This will be a matter of trial and error, as I've heard that disk
compression affects some games, although I've never noticed on
the ones I have this way.
<snip>
If you only have the one drive, then I wouldn't compress the
whole thing. Operating systems generally don't fare too well
when squished. As a general rule, leave twice the amount of
space required for the OS, + 10% of the total drive for disk cache
and swap files.
You have 3.8Gb, and Win95, then 200 or so for Win95 + 400Mb
uncompressed on top, for a total of 600Mb uncompressed area.

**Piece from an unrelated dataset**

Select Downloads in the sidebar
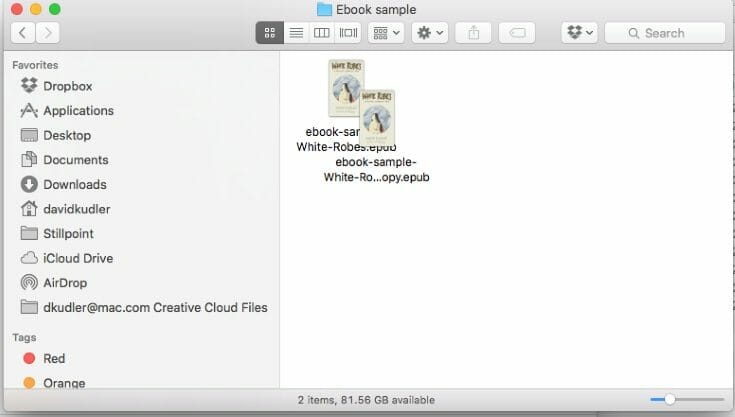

A problem you might find with disk compression later, is that
when you want to increase the amount of uncompressed area (for
a program that might demand it), and your compressed files
exceed the amount of uncompressed free space, then you'll have
no choice but to buy another drive just so you can off-load some
items. Sounds complicated, but basically you can't change the
amount of disk compression while files are residing in the
compressed area.
The last thing to point out about compressing drives is that you
don't magically take a drive and split it in half. There's a little file
added to the uncompressed area that is simply a roadmap for the
OS to find things in the compressed area. Depending on how
much drive you compress, this file could get quite large.
Again, trial and error.
Yes, they're much better these days, but not infallable. Try
compressing only a 1/3 of the total area, and run some games.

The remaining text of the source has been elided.